WHAT YOU SHOULD DO
Find the lines below that contain "Decrease" and tally them. Return only the total.

[MATERIAL SUPPLIED Boundary: Start]

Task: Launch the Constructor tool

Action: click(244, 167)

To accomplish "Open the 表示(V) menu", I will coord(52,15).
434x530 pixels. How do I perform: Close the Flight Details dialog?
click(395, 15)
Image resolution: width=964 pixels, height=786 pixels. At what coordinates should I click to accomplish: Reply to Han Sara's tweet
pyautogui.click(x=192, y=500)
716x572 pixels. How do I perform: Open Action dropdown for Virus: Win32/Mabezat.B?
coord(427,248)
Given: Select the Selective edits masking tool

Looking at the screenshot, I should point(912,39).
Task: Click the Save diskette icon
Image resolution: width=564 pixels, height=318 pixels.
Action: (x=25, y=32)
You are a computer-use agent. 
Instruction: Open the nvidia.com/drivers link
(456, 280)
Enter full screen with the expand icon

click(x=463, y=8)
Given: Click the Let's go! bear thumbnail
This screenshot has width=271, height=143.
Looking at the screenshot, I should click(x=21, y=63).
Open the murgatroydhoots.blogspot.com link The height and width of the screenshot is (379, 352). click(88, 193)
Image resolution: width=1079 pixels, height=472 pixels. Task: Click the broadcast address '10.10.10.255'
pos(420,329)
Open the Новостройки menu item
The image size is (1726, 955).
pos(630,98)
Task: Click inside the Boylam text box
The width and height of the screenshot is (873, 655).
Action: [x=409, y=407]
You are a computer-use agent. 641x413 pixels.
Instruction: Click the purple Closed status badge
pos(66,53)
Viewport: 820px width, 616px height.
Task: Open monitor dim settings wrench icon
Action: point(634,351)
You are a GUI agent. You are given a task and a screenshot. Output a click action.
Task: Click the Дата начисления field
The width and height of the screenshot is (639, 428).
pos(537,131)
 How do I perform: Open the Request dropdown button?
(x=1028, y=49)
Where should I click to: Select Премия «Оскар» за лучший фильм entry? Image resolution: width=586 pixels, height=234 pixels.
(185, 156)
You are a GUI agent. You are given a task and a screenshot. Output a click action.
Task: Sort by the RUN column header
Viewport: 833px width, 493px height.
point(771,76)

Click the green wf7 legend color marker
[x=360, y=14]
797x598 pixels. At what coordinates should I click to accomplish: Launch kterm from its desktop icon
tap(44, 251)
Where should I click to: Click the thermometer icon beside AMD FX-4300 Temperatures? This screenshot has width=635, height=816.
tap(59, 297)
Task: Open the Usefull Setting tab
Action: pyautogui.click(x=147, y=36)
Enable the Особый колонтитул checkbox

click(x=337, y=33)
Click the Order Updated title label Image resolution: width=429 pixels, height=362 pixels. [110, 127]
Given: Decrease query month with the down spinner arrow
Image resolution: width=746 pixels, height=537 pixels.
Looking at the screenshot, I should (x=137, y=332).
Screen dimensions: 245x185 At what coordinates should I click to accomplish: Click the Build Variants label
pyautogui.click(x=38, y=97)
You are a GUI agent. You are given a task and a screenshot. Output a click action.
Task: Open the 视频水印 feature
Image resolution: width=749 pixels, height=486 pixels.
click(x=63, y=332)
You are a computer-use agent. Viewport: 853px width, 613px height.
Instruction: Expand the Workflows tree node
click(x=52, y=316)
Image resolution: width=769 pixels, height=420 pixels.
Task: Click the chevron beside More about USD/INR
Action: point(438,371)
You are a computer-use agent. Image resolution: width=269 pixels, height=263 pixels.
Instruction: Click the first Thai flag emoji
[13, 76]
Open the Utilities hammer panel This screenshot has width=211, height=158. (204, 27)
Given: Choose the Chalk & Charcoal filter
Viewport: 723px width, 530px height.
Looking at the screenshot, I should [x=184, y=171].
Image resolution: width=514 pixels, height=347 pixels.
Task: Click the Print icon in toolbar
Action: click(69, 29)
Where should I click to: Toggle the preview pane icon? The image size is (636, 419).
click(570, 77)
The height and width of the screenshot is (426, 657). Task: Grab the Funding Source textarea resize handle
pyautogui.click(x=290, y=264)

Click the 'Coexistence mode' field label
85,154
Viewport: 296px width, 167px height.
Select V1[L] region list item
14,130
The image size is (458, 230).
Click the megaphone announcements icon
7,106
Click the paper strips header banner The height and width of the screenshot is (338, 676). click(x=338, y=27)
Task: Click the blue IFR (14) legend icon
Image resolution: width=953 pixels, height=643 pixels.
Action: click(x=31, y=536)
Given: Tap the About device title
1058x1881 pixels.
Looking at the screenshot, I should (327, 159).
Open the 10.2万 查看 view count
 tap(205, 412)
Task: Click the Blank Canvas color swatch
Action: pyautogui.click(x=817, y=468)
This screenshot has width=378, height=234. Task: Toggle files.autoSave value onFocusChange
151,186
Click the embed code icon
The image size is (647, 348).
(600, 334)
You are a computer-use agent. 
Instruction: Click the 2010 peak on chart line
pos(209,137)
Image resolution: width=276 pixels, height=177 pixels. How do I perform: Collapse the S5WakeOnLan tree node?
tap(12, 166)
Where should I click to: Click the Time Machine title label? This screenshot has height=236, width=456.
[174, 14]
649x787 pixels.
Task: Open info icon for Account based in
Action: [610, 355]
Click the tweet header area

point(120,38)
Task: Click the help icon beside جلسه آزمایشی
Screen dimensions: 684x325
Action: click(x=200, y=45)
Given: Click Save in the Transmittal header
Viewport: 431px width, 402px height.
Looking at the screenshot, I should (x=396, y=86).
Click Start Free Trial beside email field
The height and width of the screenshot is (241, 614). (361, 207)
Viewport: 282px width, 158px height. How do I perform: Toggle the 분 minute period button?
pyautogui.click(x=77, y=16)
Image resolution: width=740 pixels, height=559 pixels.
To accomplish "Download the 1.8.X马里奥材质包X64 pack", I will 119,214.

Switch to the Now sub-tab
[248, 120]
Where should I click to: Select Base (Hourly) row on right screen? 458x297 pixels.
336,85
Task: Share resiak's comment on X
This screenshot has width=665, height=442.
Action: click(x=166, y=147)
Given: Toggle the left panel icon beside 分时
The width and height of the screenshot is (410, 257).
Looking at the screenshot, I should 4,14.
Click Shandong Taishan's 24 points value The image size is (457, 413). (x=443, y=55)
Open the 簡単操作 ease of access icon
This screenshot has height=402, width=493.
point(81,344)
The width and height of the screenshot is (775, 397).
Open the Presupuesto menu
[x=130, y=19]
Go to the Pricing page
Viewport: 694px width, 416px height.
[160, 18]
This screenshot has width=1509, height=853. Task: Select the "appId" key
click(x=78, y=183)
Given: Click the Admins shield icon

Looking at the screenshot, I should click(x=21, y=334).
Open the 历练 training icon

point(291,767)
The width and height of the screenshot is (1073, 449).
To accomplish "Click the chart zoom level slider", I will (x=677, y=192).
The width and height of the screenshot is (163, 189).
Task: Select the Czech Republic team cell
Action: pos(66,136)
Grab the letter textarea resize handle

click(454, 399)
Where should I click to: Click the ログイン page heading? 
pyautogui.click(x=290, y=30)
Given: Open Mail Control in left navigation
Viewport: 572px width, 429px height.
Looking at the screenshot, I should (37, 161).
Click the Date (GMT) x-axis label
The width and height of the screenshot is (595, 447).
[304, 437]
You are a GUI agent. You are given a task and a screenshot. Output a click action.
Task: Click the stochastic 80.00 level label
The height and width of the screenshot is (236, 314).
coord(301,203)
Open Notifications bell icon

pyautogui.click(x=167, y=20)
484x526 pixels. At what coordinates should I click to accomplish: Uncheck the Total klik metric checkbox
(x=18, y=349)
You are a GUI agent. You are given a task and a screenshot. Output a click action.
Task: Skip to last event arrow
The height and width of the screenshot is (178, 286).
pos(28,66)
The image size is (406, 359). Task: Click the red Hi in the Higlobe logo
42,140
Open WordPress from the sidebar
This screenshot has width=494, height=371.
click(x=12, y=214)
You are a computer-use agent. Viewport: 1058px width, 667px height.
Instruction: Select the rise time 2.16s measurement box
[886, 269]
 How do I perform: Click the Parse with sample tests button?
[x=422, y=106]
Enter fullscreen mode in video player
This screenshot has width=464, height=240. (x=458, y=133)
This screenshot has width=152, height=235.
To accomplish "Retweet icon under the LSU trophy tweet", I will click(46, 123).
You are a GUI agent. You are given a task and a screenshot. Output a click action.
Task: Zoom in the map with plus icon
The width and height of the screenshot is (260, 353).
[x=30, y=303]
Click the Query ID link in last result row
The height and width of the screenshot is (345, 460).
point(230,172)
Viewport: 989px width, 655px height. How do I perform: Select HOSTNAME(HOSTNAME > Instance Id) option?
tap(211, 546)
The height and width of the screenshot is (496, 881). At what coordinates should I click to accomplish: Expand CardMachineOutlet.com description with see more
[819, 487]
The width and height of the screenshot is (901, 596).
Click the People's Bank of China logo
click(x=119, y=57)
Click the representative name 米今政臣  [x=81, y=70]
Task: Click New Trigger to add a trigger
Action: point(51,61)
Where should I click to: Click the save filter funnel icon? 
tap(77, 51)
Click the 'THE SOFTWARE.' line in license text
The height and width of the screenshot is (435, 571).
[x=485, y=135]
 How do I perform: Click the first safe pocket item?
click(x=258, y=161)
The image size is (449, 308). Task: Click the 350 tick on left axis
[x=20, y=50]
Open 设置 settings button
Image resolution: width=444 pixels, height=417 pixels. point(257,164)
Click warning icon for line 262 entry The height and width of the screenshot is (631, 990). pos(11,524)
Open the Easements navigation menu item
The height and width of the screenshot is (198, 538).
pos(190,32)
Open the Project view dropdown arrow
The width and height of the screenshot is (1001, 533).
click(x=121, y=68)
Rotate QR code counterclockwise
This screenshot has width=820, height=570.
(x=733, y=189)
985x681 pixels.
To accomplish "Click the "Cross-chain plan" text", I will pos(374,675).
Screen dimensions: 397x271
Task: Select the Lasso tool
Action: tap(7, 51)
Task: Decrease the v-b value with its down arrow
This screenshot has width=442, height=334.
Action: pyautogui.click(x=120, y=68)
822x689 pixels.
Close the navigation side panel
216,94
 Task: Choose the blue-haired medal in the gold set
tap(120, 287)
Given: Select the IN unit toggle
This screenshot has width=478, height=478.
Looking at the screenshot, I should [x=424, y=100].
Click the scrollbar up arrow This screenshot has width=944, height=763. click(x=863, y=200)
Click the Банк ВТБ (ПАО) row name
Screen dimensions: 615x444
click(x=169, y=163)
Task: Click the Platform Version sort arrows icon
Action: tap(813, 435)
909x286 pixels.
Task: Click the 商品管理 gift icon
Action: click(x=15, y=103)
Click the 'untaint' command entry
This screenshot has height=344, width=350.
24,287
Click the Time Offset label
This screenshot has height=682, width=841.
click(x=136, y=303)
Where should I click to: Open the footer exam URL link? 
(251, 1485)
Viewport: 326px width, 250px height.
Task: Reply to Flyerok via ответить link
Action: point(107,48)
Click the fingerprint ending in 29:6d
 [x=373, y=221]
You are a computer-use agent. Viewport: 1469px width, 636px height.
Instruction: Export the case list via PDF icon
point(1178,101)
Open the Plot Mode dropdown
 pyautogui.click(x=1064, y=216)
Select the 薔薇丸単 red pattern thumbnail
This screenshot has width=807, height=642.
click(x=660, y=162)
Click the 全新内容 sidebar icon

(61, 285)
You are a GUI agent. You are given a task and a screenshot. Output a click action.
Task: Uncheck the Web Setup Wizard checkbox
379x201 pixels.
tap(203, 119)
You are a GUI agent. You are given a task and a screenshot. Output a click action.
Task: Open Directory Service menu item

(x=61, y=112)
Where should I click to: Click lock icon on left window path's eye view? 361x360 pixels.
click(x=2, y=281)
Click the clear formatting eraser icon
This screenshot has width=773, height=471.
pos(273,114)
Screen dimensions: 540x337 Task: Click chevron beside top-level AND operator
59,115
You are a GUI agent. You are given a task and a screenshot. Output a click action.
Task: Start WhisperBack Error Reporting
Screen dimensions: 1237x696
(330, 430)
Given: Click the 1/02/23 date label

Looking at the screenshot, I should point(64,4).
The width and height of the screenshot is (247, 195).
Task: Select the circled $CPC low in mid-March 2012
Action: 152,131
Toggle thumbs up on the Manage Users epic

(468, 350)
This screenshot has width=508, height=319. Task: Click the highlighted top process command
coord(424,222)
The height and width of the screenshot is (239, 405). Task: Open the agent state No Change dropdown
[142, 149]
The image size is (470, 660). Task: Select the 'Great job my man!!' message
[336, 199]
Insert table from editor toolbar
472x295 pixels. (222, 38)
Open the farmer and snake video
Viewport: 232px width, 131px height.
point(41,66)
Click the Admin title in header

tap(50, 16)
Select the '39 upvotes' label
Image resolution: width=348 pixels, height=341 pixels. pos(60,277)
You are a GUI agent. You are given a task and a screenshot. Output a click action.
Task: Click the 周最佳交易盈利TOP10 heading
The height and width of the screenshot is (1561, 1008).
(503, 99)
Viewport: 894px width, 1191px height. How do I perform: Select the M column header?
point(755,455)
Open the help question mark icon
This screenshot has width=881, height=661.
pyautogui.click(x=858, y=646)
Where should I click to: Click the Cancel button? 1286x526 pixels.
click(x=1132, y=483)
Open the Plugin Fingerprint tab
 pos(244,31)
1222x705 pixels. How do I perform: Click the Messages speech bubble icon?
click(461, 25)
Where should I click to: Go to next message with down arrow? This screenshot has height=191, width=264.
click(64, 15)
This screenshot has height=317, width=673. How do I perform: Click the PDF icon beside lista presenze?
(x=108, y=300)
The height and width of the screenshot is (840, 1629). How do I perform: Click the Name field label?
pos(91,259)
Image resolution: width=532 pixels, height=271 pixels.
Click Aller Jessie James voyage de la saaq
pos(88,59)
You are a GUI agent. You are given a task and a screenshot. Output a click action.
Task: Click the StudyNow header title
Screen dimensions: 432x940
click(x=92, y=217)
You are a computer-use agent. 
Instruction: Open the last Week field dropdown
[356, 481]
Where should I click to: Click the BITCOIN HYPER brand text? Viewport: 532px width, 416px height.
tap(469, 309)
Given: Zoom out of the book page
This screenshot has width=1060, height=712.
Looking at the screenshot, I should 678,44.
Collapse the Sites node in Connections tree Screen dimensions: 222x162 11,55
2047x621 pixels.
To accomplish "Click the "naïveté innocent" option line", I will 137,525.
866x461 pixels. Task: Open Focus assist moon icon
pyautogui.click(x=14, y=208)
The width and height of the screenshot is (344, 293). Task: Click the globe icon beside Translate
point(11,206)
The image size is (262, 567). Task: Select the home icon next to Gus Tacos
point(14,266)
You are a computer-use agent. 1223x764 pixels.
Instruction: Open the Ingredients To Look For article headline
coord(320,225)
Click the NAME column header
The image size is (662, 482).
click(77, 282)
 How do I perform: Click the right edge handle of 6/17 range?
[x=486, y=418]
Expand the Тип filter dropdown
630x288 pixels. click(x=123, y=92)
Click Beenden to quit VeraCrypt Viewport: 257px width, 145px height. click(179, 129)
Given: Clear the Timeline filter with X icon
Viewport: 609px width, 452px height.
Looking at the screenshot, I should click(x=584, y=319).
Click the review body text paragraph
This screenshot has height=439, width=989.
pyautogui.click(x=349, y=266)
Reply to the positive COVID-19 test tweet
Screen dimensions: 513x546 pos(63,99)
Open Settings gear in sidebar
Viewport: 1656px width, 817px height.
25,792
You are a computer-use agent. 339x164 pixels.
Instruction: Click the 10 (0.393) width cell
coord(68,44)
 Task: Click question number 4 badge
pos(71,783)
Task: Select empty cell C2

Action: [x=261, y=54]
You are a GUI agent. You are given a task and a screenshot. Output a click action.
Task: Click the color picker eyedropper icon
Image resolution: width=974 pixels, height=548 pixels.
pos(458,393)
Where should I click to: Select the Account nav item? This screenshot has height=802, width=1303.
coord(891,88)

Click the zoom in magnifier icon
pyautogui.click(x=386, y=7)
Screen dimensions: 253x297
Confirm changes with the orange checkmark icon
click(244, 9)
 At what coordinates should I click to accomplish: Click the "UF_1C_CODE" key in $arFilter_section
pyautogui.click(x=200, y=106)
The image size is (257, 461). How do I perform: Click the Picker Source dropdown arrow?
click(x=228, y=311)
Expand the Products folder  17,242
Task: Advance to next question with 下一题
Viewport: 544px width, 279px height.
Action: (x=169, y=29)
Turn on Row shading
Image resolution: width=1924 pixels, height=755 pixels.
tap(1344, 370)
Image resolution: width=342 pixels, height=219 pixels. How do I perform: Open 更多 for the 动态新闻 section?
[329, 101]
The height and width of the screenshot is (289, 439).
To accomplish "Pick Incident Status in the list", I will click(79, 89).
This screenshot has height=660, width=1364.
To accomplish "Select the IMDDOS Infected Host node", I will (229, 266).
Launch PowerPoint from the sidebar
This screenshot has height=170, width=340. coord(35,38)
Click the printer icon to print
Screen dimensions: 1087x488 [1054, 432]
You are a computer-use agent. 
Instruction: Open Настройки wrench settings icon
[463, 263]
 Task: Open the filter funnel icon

[MATERIAL SUPPLIED Boundary: End]

OUTPUT BELOW
2